● Material provided

* Begin *

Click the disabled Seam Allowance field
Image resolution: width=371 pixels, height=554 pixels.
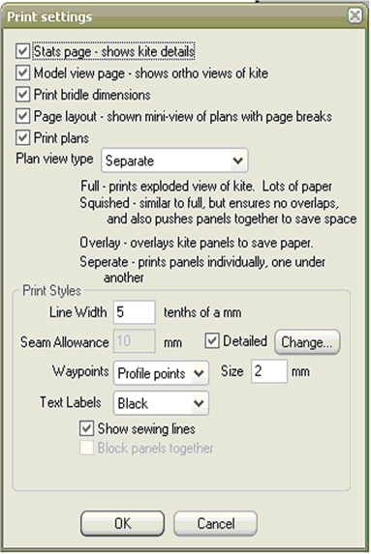coord(135,341)
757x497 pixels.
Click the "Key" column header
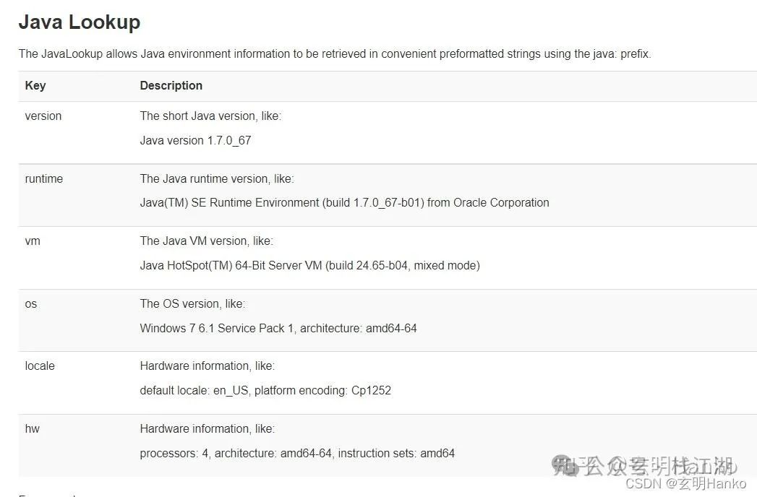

* End *

● To be done
Rewrite the items above as a numbered list, skipping any blank lines and leaving the pictures out.

● Correct result
1. Click the disabled Seam Allowance field
2. Image resolution: width=371 pixels, height=554 pixels.
3. coord(135,341)
4. 757x497 pixels.
5. Click the "Key" column header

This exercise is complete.